There was a road that was long and winding that led to Victorville by the Sea, and one that was obstructed by red tape — Mr. Ozeri went through a lengthy permitting process after buying the property in 2006.

But the quest for a place to truly call home was longer than that for the international businessman and philanthropist.

BARBARAELLEN KOCH PHOTO| The pool out back.

Mr. Ozeri, who dropped out of high school, has been on the move since he was a cabbie in Manhattan — and one of his fares helped launch his business career.

In pursuit of a hefty $20 tip in 1981, he drove the largest handbag and schoolbag maker in the U.S. to John F. Kennedy airport. Mr. Ozeri got his big tip, but also an offer to become the man’s driver. Six months later, the fare-turned-employer asked Mr. Ozeri to travel to China for two months to investigate handbag factories.

The Brooklyn native stayed in the communist country for 10 years.

After returning to the U.S., Mr. Ozeri started his own handbag design and manufacturing company, Interasian Resources. He served as CEO until he sold it three years ago to spend more time with his family. He currently sits on the company’s board of directors.

In his travels he amassed an enormous collection of art and historical artifacts that now help adorn his Aquebogue property, including a zinc frieze from Coney Island, a winged cherub from the Drake Hotel in Manhattan and posters and pig-barn doors from China. Before building Victorville, Mr. Ozeri kept the pieces in warehouses in New York City and China.

“I put together an extraordinary collection,” Mr. Ozeri said. “I knew I would build my own home.”

BARBARAELLEN KOCH PHOTO | In the 'China Club' in the Cabana, a Chinese wedding bedroom.

Five years ago, waiting in line for bagels, he saw a real estate listing for what appeared to be the perfect spot for his dream house. The advertisement described a one-acre property with 11 boat slips in Aquebogue.

But he was skeptical about making the transition from the Hamptons to the North Fork.

“It may as well have been Vermont,” he said.

A drive along Main Road showed him the North Fork could indeed be his new home. The property, which already had a small one-story house and guesthouse for a total of 2,200 square feet, suited his purposes.

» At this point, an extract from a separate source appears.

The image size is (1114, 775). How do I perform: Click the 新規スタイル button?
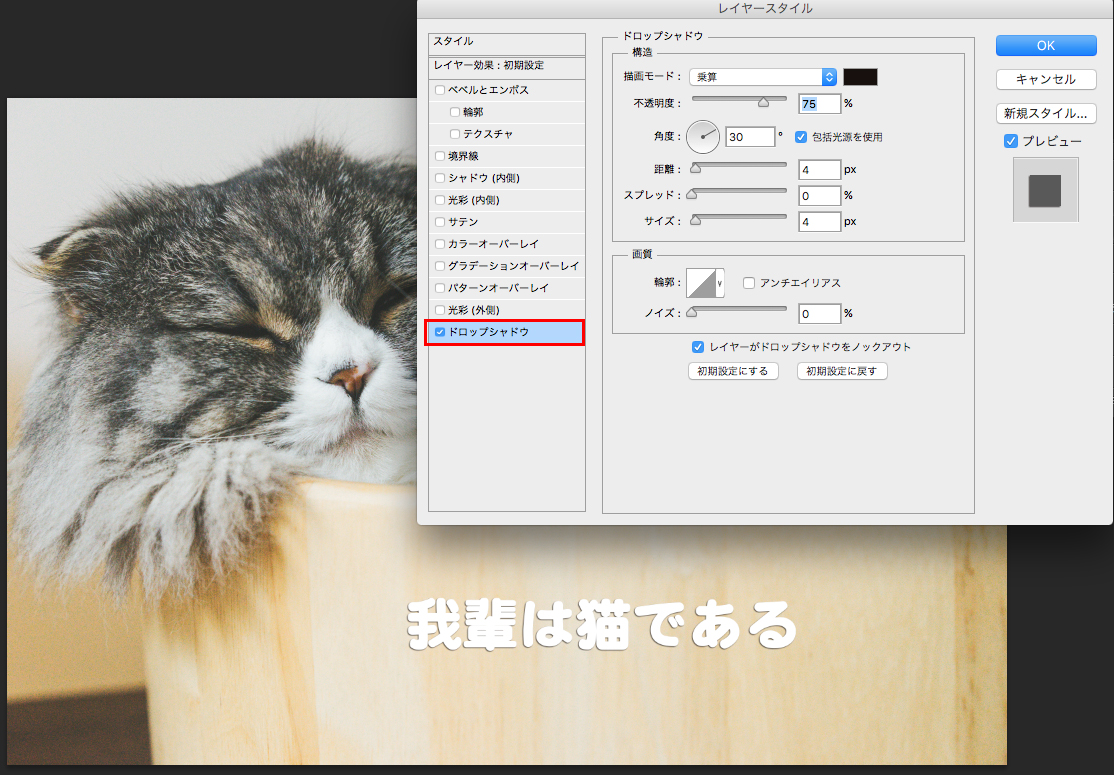(x=1046, y=113)
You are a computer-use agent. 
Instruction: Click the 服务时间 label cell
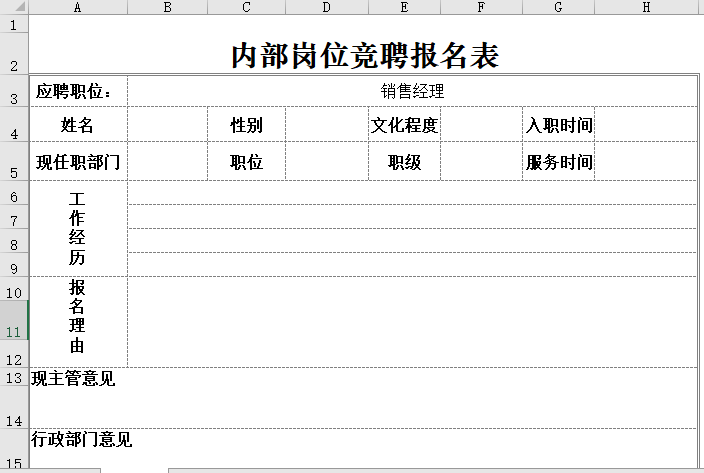point(559,162)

He started construction on Victorville on Oct. 15, 2010, acting as general contractor for the project and hiring only local labor. With the help of framer Kevin Danowski of Intune Construction, Mr. Ozeri built up from the pre-existing structure.

Mr. Ozeri said Mr. Danowski  transformed the architect’s layout of the second story in one afternoon, and on the back of a napkin.

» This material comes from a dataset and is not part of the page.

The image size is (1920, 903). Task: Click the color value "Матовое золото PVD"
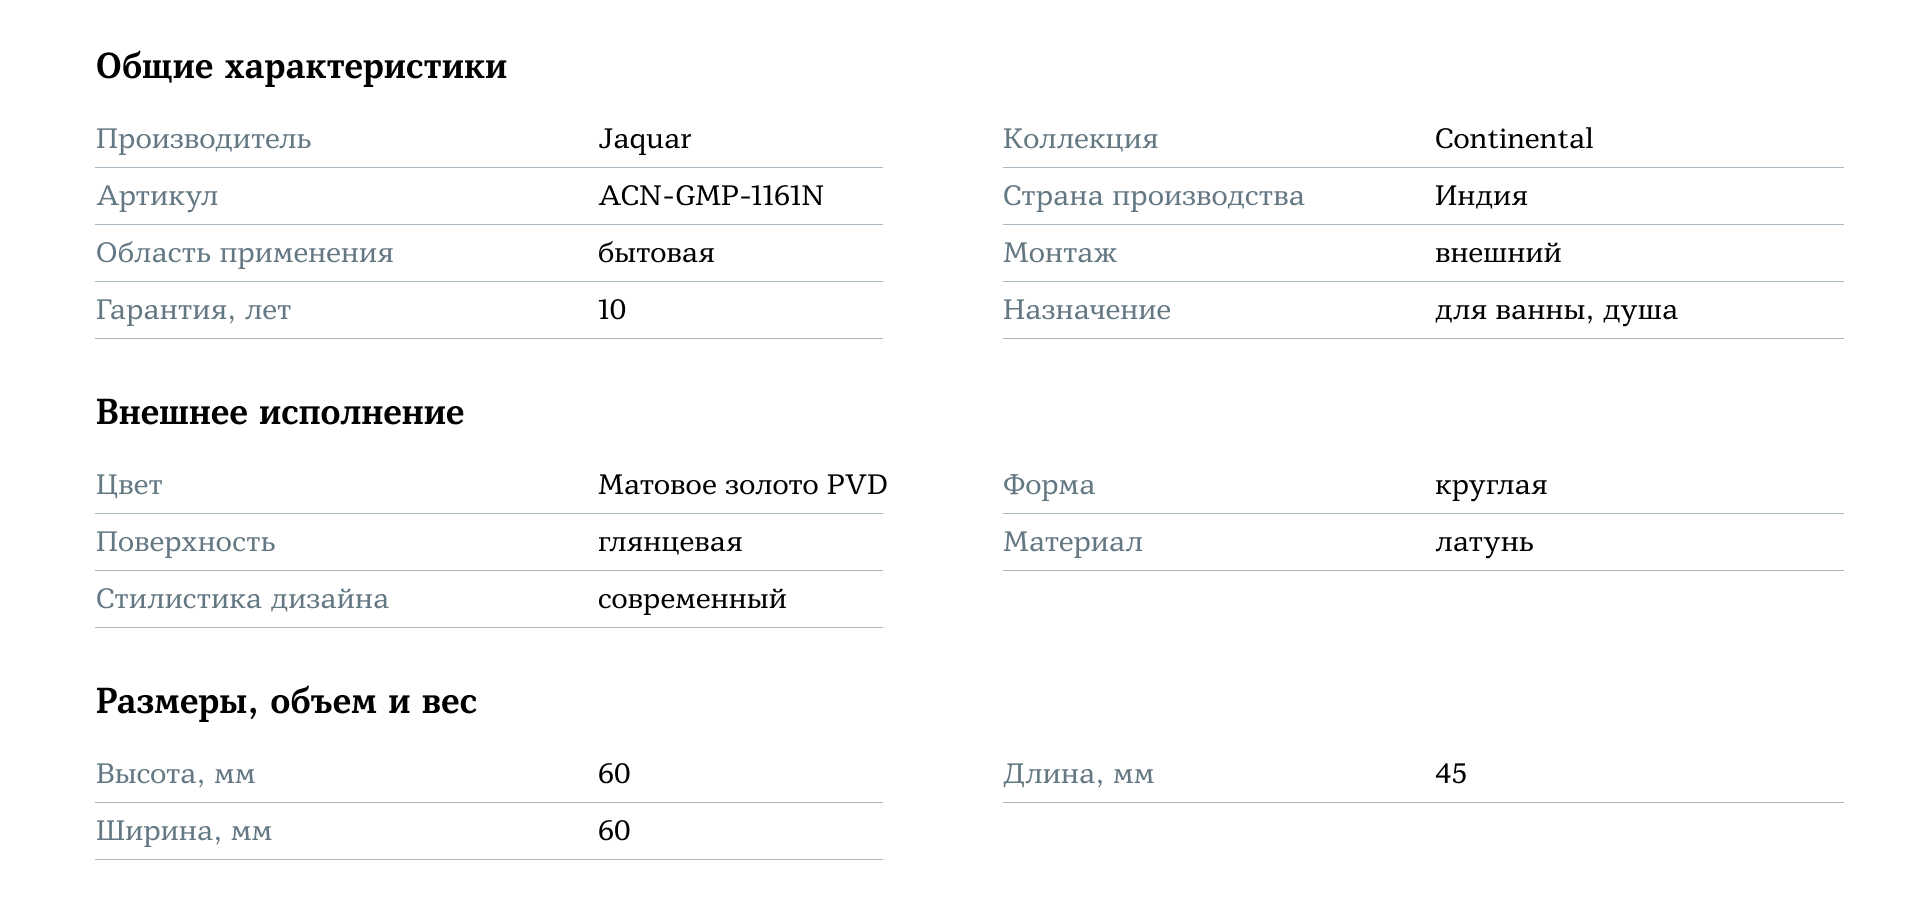tap(742, 485)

BARBARAELLEN KOCH PHOTO | The dock out back.

“There was too much wasted space,” Mr. Danowski said of the first design for Victorville. “We made sure it was structurally sound.”

Allen Tooker, who owns Masonry Consulting Services, worked on the elaborate Colorado ledge stone siding.

“It was very large, of course,” Mr. Tooker said about the project. “It was very trying with a lot of logistics, and numbers, but it was rewarding. It came out pretty good.”

None of the three buildings is square, but Mr. Tooker said his masonry work makes them appear that way.

“He instilled a vision in me and led the effort to create a house that felt like it came out of Tuscany,” Mr. Ozeri said.

Mr. Ozeri designed much of Victorville’s interior, too. The idea for a striped kitchen ceiling wall came to him during a dream about the circus, and the “Summer of Love” room, complete with waterbed, features pictures of a bearded Mr. Ozeri at Woodstock.

Victorville’s foyer features a chandelier on a “genie lift,” said Mr. Ozeri’s electrician, Allen Hubbard, of Allen Hubbard Electrical Contracting. The lift allows the chandelier to be lowered to the ground for cleaning.

“It’s not something you do every day,” Mr. Hubbard said. “I’ve been in business 17 years, and this is the fifth I’ve installed.”

Victorville may be nearing completion, but Mr. Ozeri dreams of expanding his seaside empire with a champagne and oyster bar. He is considering buying a nearby waterfront property and setting up 14 aqua-lodges in FEMA trailers, houseboats similar to Dumoze’s Den. He would name it the “Flotel.”

“It’s a fantasy,” Mr. Ozeri said.

But, like the Victorville vision Mr. Ozeri harbored for so many years, the “Flotel” could become reality, too.